__Your objective__
Output word for word the lines from the one with "Screen dimensions: 209x215" to the final line of the data, both ends included, but skip the pictures.

__Listed entries__
==============================
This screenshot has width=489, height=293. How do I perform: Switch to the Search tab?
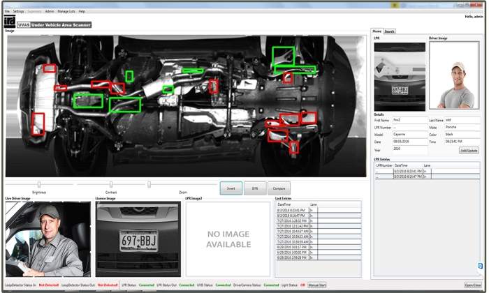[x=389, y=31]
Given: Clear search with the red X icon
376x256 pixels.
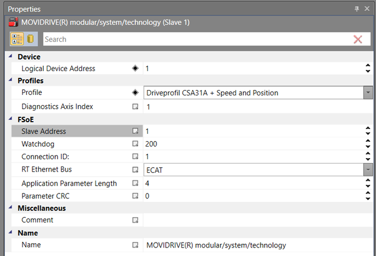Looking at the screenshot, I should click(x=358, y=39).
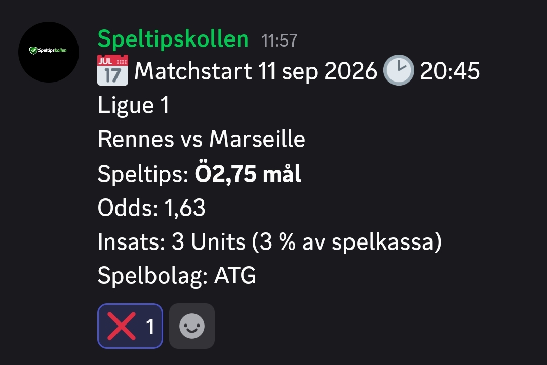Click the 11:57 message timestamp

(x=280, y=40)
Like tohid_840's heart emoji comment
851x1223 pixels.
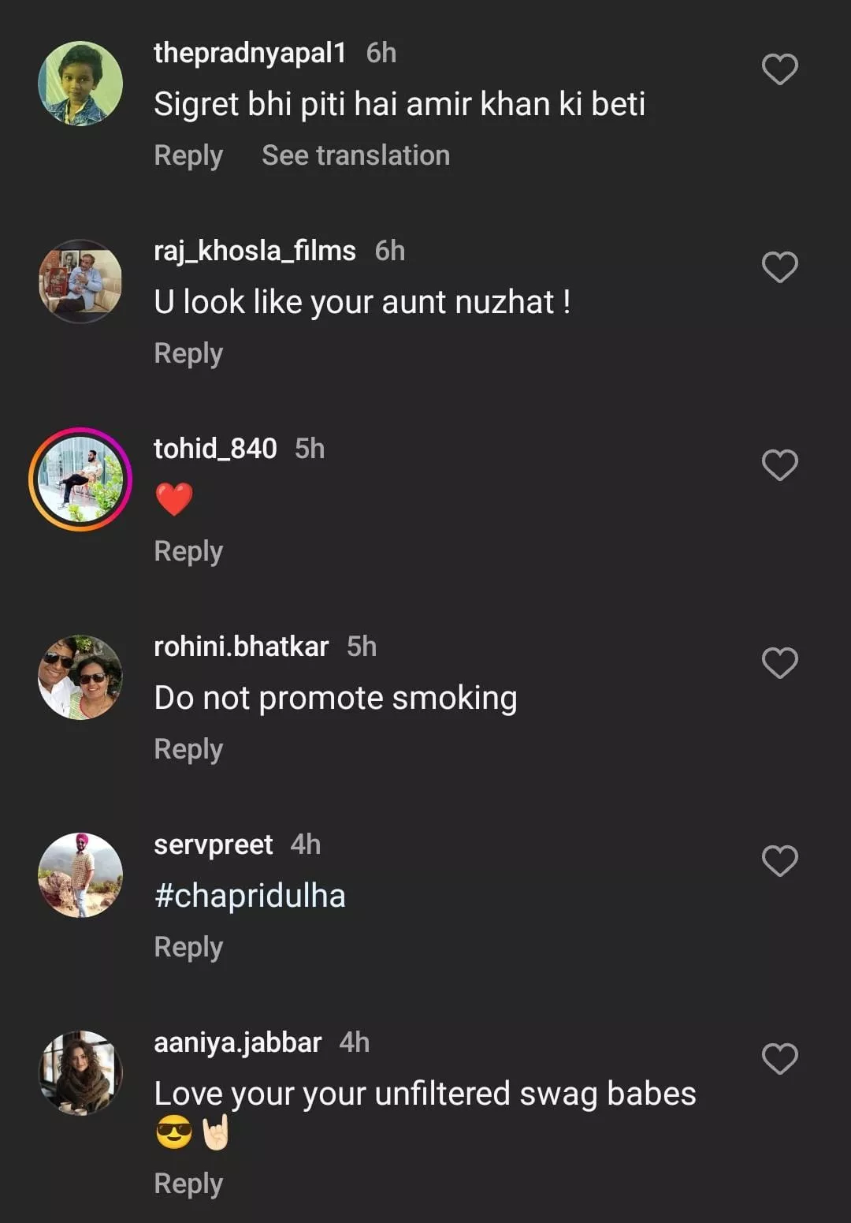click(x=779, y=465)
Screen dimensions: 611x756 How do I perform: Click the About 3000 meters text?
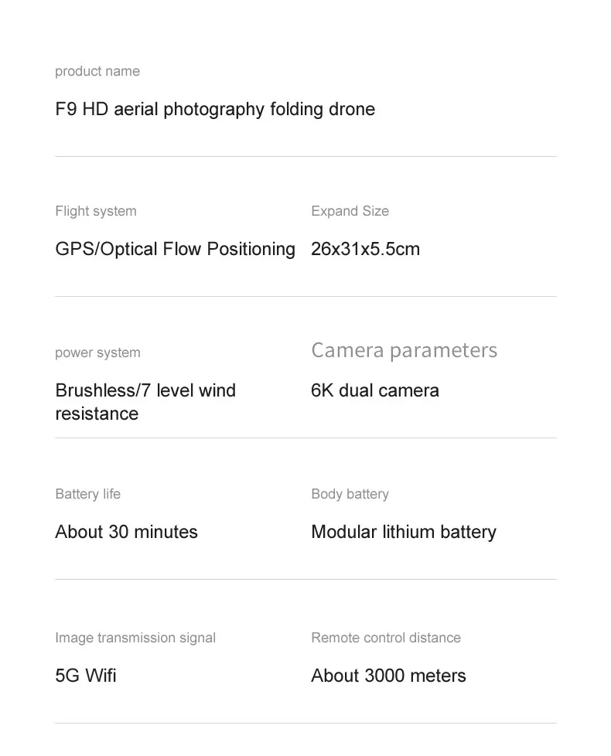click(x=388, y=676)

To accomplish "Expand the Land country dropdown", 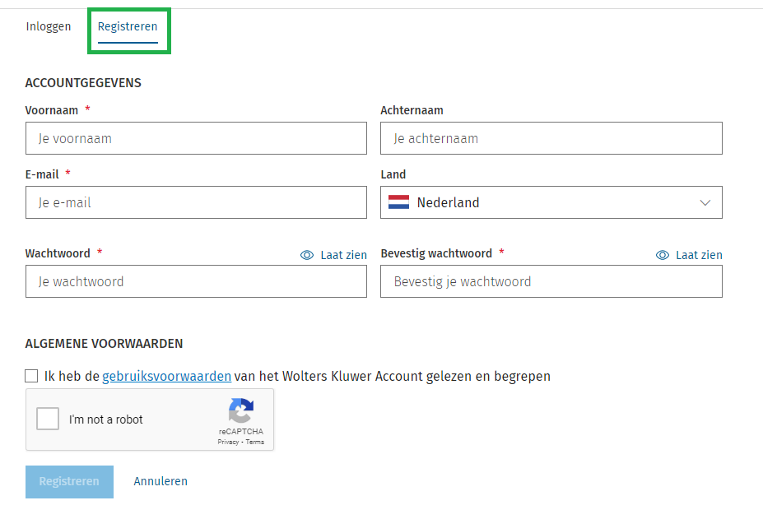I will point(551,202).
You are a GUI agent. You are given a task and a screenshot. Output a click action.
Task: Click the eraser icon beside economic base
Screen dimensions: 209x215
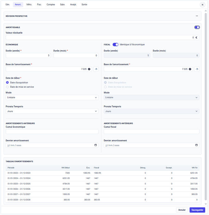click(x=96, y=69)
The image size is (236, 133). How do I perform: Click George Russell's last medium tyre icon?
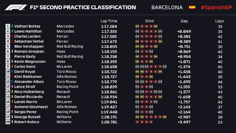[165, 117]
==============================
__The completed task__
Screen dimensions: 209x215
click(x=96, y=69)
The image size is (236, 133). How do I perform: Click George Russell's last medium tyre icon?
[165, 117]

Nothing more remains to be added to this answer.